Background information
- Born: February 13, 1976 (age 50) Canada
- Genres: Thrash metal, progressive metal, groove metal, industrial metal
- Occupations: Singer, musician, songwriter
- Instruments: Vocals, guitar
- Formerly of: Annihilator, Silent Strain, Terror Syndrome, The Bulge

= Dave Padden =

Canadian singer

David James Padden (born February 13, 1976) is a Canadian musician, best known as the former lead vocalist for thrash metal band Annihilator from 2003 to 2014.

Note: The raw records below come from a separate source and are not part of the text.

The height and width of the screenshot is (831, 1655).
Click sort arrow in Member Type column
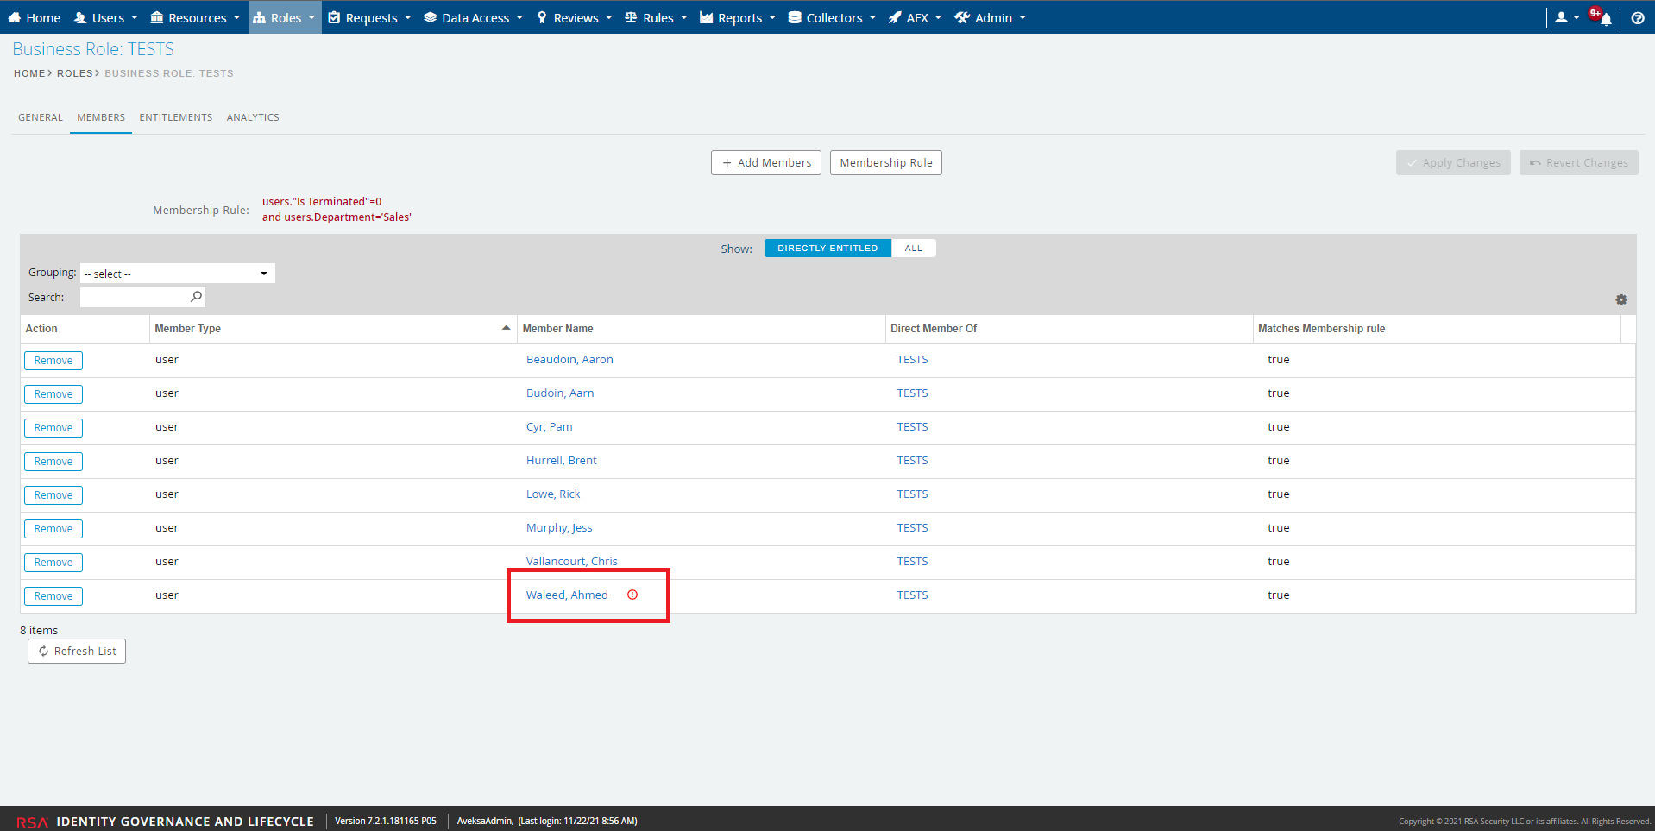click(x=506, y=328)
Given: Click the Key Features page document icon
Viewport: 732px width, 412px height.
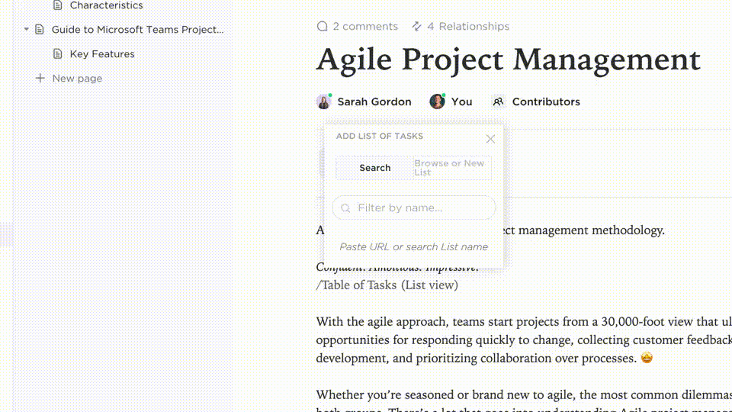Looking at the screenshot, I should (x=57, y=54).
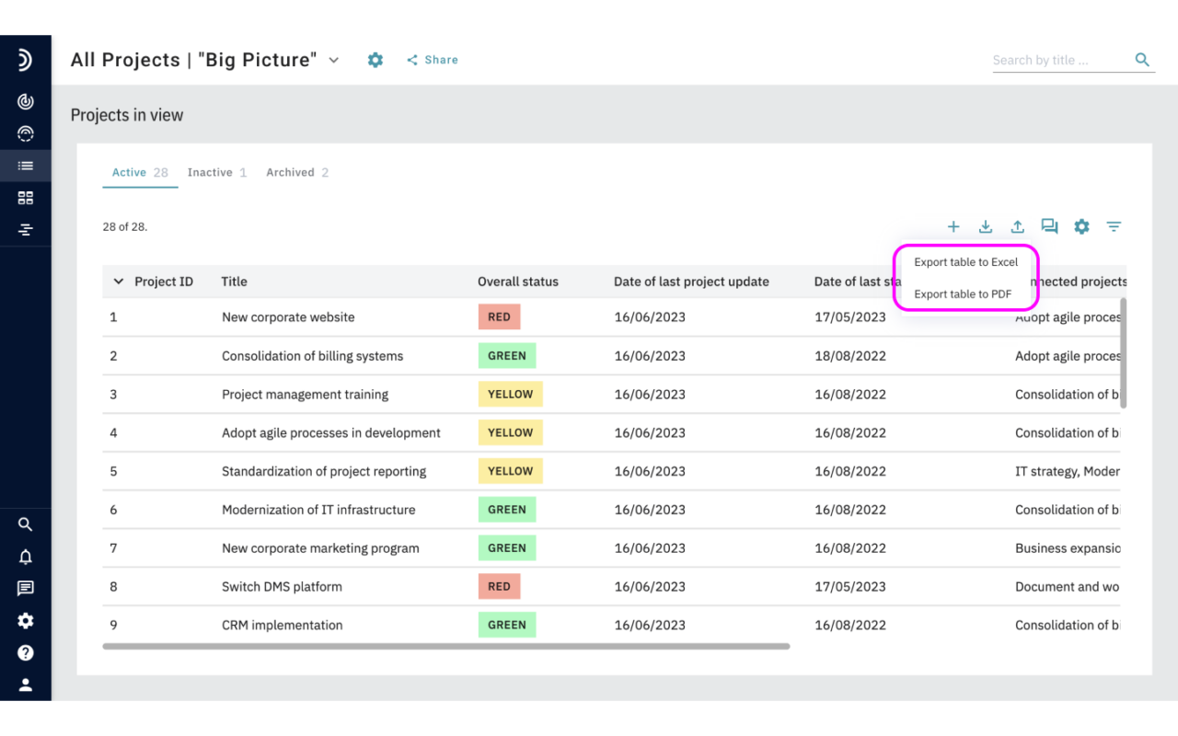The width and height of the screenshot is (1178, 736).
Task: Open the filter icon above the projects table
Action: (1114, 226)
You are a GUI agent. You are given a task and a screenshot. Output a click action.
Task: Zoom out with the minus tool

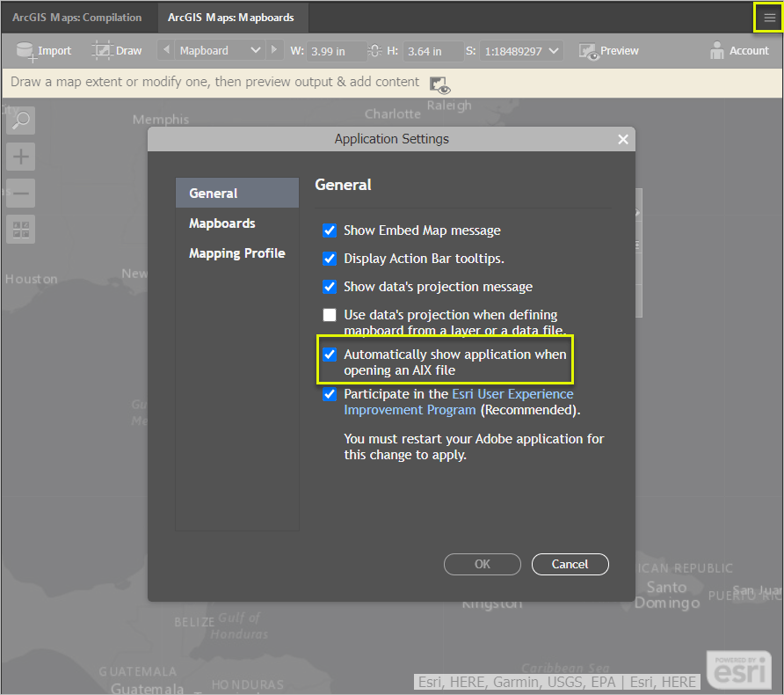pos(19,193)
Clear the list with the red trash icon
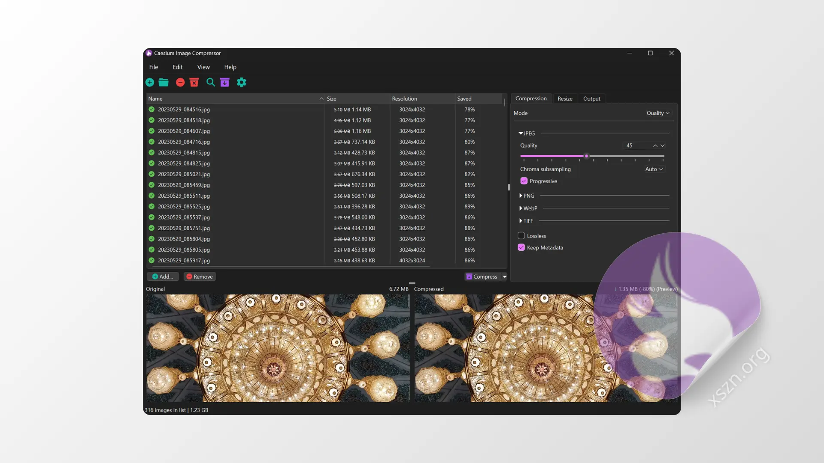824x463 pixels. 194,82
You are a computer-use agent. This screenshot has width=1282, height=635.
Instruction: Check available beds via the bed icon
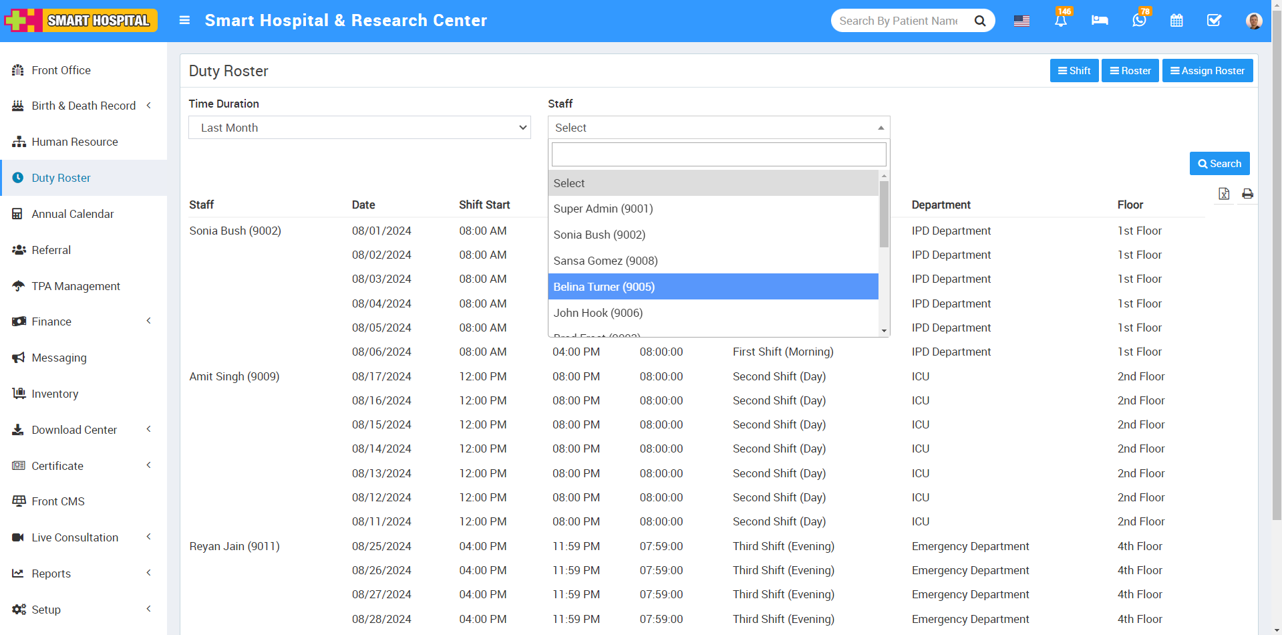[1099, 21]
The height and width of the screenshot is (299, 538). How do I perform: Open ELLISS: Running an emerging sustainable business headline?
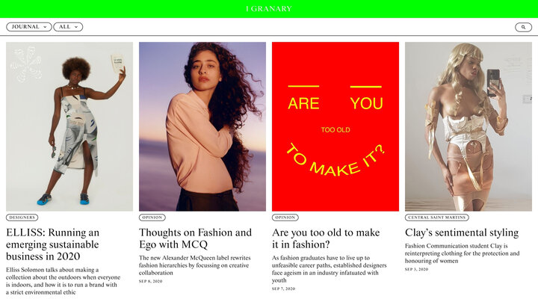tap(52, 244)
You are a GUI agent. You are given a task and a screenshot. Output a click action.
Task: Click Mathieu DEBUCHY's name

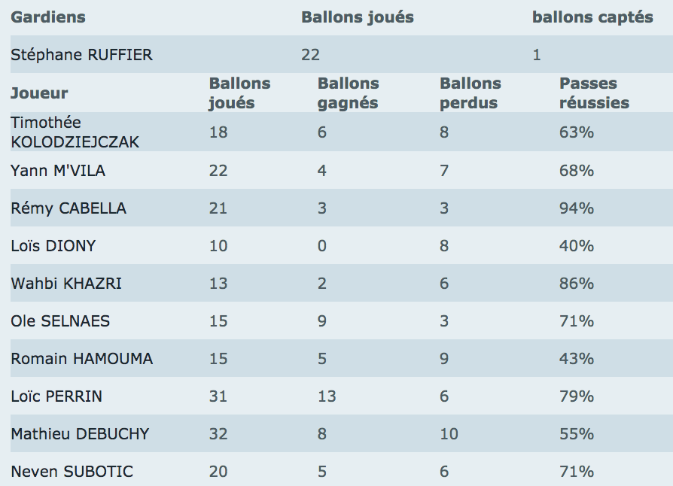[80, 434]
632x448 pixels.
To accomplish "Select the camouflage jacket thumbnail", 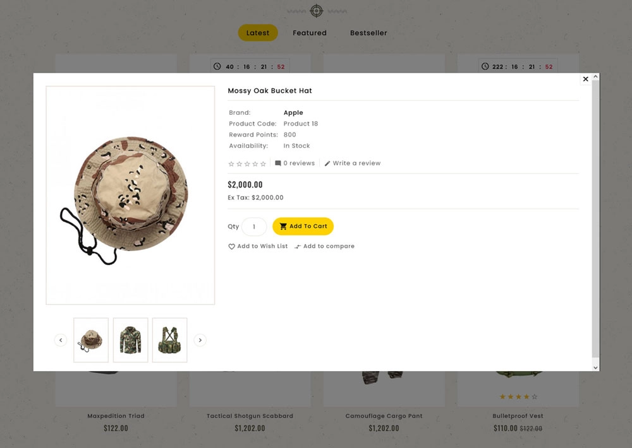I will tap(131, 340).
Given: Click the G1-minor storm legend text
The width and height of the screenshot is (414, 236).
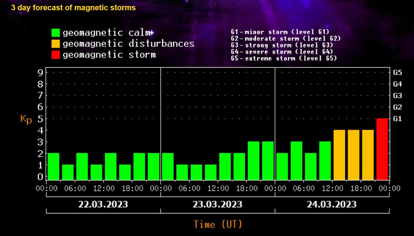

In 2006, Padden co-founded the industrial thrash metal band Silent Strain, performing only as the vocalist, although little is known about the current status of the band.

Padden joined Canadian metal band Terror Syndrome as lead vocalist in 2008.

On June 2, 2015, it was announced that Padden had resigned from Annihilator in December 2014.

Padden currently works as a performer at the Roxy in Vancouver.

== Equipment ==
Padden has been seen using the Explorer model guitar, made by RAN Guitars, at Annihilator live events and it has been assumed that he's recorded with these same guitars. Once bandmate Jeff Waters left RAN Guitars, so did Padden. Instead of playing Epiphone's, after this, he's now a Dean endorser and plays both Deceiver and Z models. He's been seen using an Epiphone Prophecy Futura Ex custom with Seymour Duncan pickups.